O presidente, que espera ser reconhecido como um reformista, tem repetido em discursos e entrevistas que essas denúncias, na verdade, visavam impedir as mudanças nas regras da Previdência. Não há provas de que essa fosse a intenção, mas o resultado é que Temer gastou todo seu capital político para se manter no cargo e sua principal promessa ficou pelo caminho.

Na seara do controle das contas públicas, ele ainda levou uma rasteira no apagar das luzes reveladora do seu enfraquecimento político.

Na semana passada, quando Temer estava no Uruguai para encontro do Mercosul, o presidente da Câmara, Rodrigo Maia, aproveitou a posse momentânea da caneta presidencial para sancionar a flexibilização da Lei da Responsabilidade Fiscal. Na volta, o presidente ressaltou, por meio de nota, que sua intenção era vetar a alteração da lei.

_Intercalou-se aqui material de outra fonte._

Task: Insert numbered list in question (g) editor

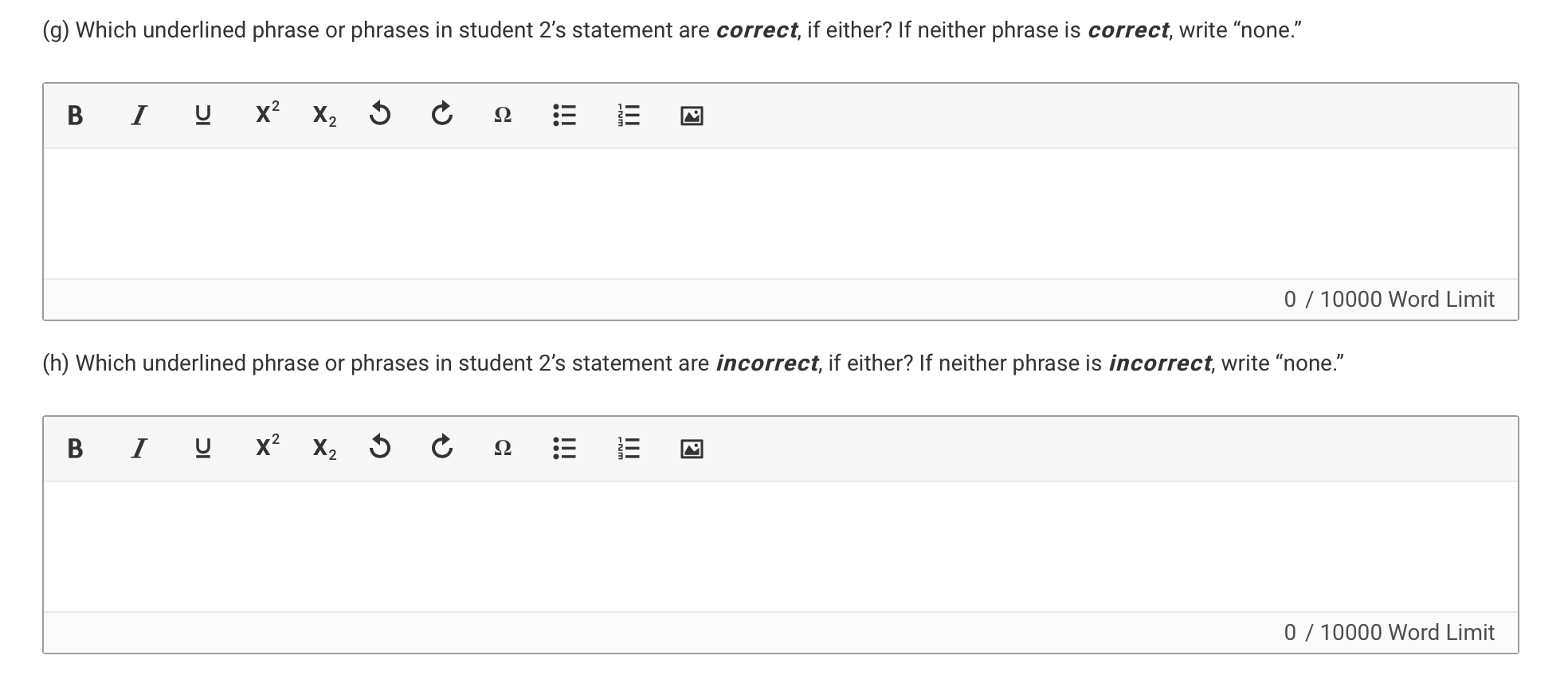Action: point(629,116)
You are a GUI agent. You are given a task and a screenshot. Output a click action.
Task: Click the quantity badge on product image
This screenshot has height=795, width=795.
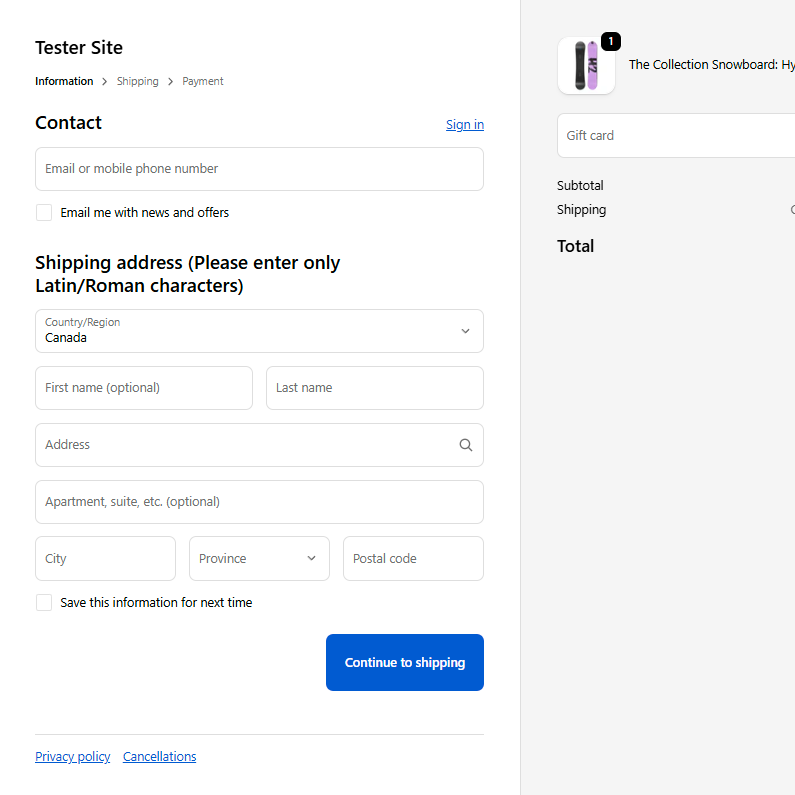coord(611,42)
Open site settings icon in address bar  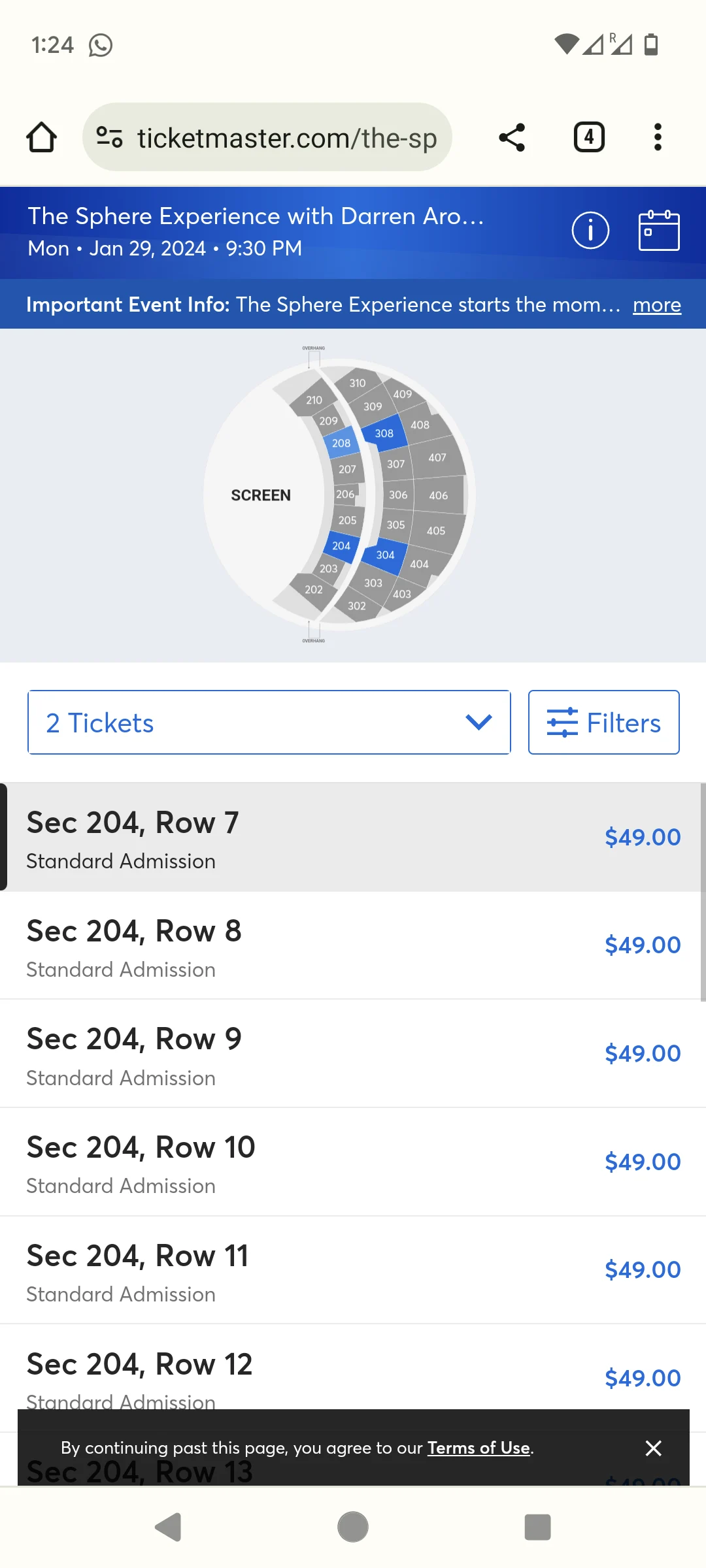109,137
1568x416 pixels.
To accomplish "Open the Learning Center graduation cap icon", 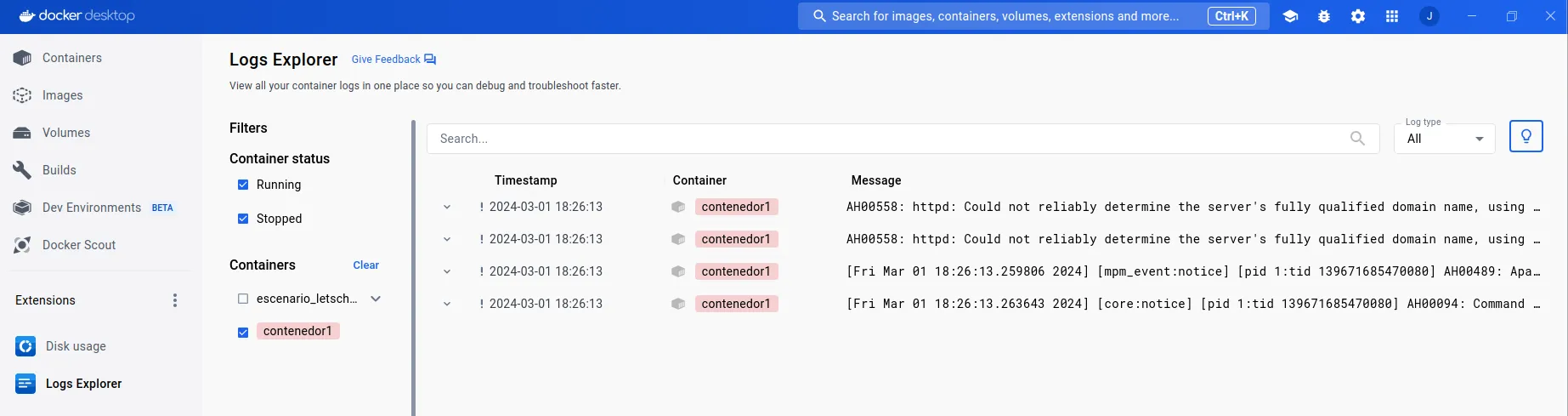I will pyautogui.click(x=1290, y=16).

Apesar dos percalços, Temer tem comemorado as conquistas econômicas de seu breve governo – conseguiu reduzir a inflação e os juros e retomar, ainda que lentamente, o crescimento após a forte recessão herdada do governo Dilma.

Exalta com frequência a PEC do Teto – que criou um limite para o aumento dos gastos, mas deve se mostrar inócua sem a reforma da Previdência – e a também controversa Reforma Trabalhista.

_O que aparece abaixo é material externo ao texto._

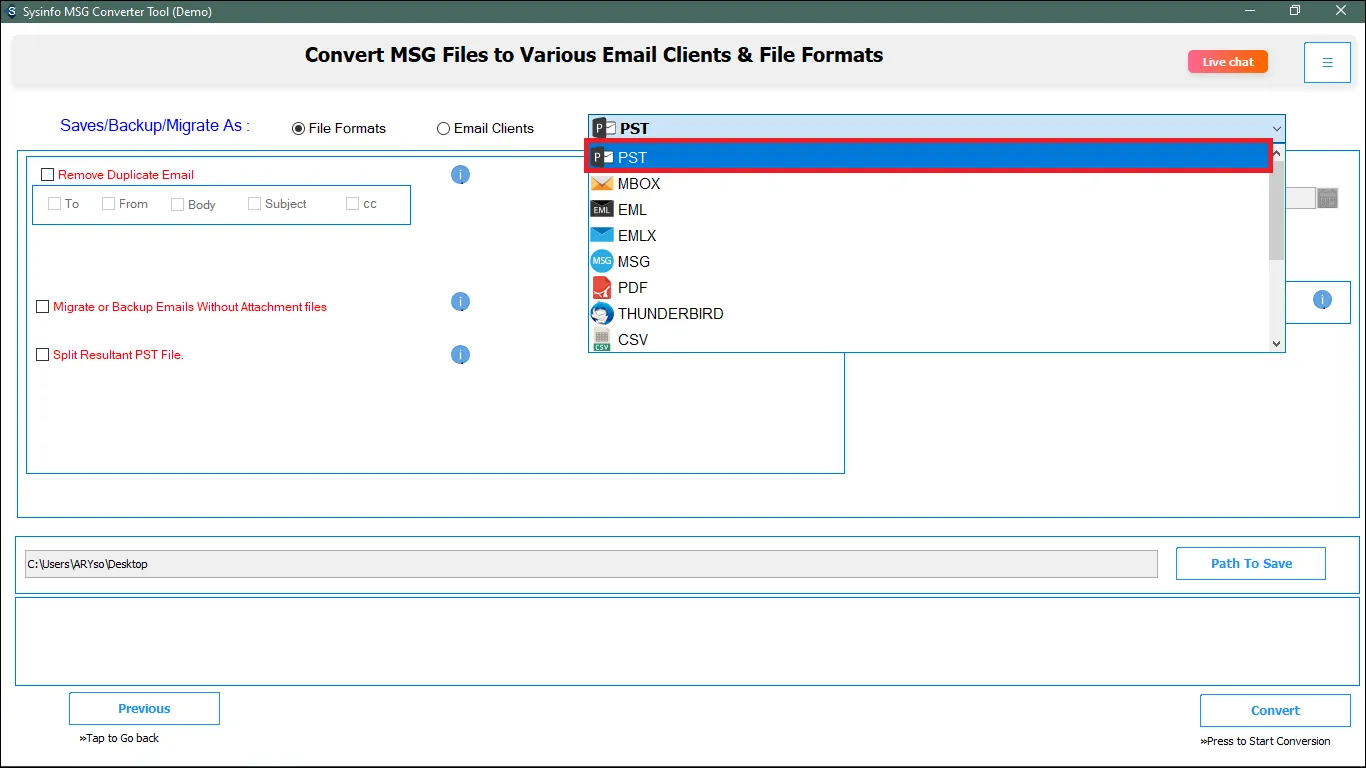
Task: Click the save path text field
Action: [590, 564]
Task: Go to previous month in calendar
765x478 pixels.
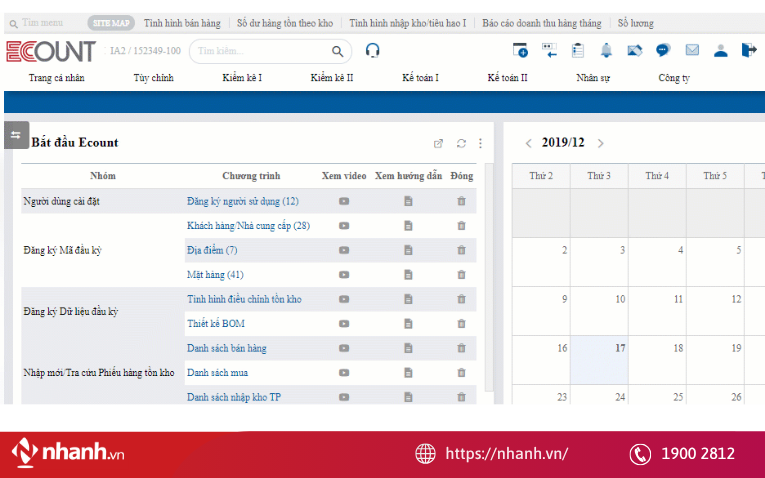Action: 528,143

O presidente está especialmente feliz em passar a faixa para Jair Bolsonaro, e não Fernando Haddad, candidato do PT derrotado no segundo turno – inclusive já revelou publicamente ter votado no vitorioso.

Ele e seus aliados gostam de destacar a continuidade da política econômica e a manutenção de parte da equipe da área pelo futuro ministro Paulo Guedes.

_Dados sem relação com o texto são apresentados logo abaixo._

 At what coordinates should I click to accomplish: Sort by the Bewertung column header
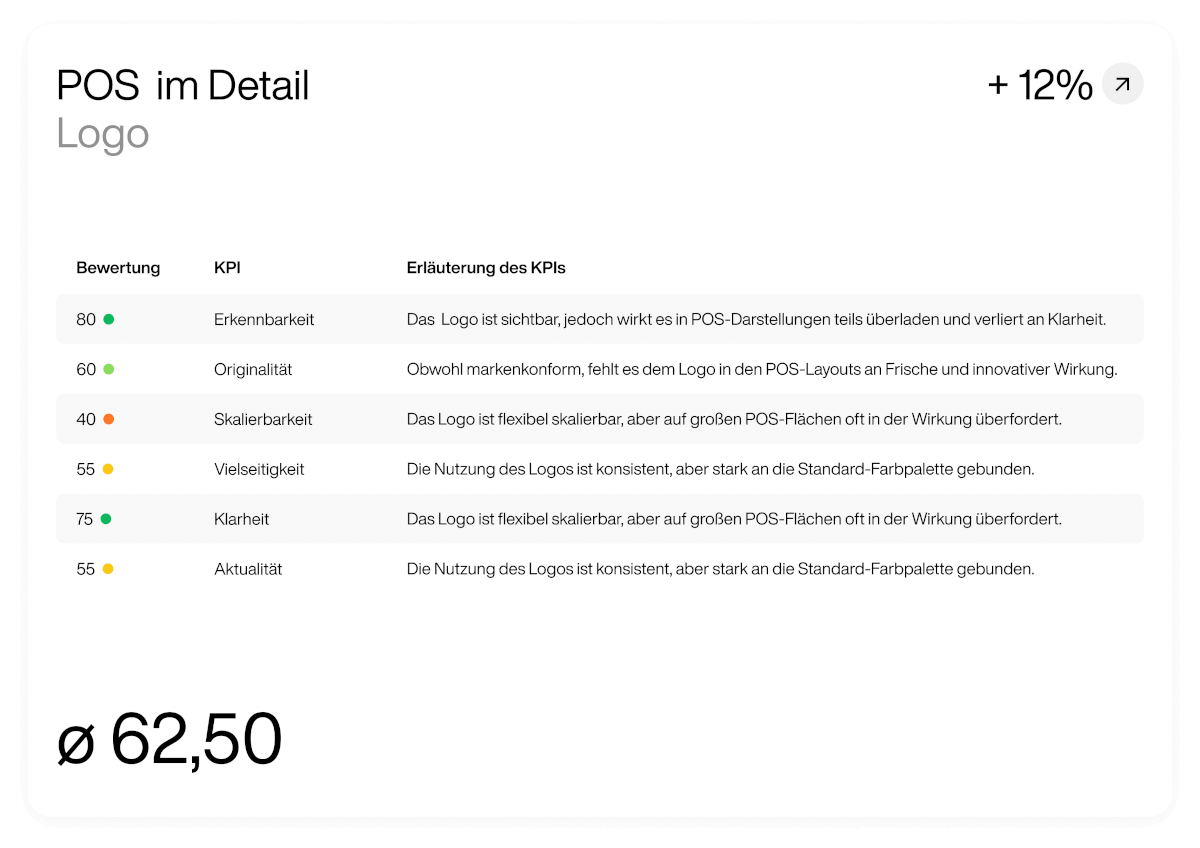click(118, 268)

O atual ministro do Planejamento, Esteves Colnago, por exemplo, será o secretário-adjunto da Fazenda. Tarcísio Gomes de Freitas, que faz parte do programa de concessões de Temer, será o ministro da Infraestrutura.

“Foi uma alegria para todos (a eleição de Bolsonaro). Imagina fazer a transição pro governo do desastre? Duplo resultado: impediu que voltasse o governo do descalabro econômico e ético e permitiu que surgisse um outro governo com visão reformista. A equipe de Bolsonaro é mais liberal do que a nossa”, afirma o deputado Darcísio Perondi (PMDB-RS), fiel escudeiro de Temer nos períodos mais difíceis.

Outro efeito positivo para ele da eleição de Bolsonaro foi o movimento #FicaTemer nas redes sociais. Embora tenha sido criado mais por opositores do atual presidente que gostam menos ainda do presidente eleito, Temer entende ser um reconhecimento por suas realizações.

“Ele ficou feliz (com o #FicaTemer). E a pesquisa da CNT/Ibope que saiu semana passada, se somar o ótimo, bom e regular, está com 25% de aprovação. Olha, é um ótimo índice, para quem estava com 3% antes da eleição”, ressalta Perondi, confundindo os resultados da pesquisa.

Temer conclui seu mandato com uma leve melhora em relação ao pico de desaprovação registrada em setembro de 2017, época em que enfrentava a votação das denúncias na Câmara dos Deputados. Tinha então 3% de avaliação “ótimo e bom” na pesquisa CNT/Ibope. Hoje tem 5%. Considerando também quem avalia seu governo como regular, a taxa passou de 19% para 23%.

Resultados tão baixos nunca foram alcançados por Dilma, Lula ou Fernando Henrique Cardoso desde 1999, quanto teve início a pesquisa.

O plano do presidente a partir de janeiro é retomar uma atuação eventual como advogado, produzindo pareceres. A expectativa de aliados próximos é que não se ocupará mais de política partidária, por exemplo na rearticulação do MDB, nem causará muito nas redes sociais, como fez durante as eleições, quando postou vídeos no Twitter direcionados às contas dos candidatos Geraldo Alckmin e Fernando Haddad rebatendo ataques e cobrando: “fale a verdade”.

“Ele vai se preservar num primeiro momento”, acredita Beto Mansur.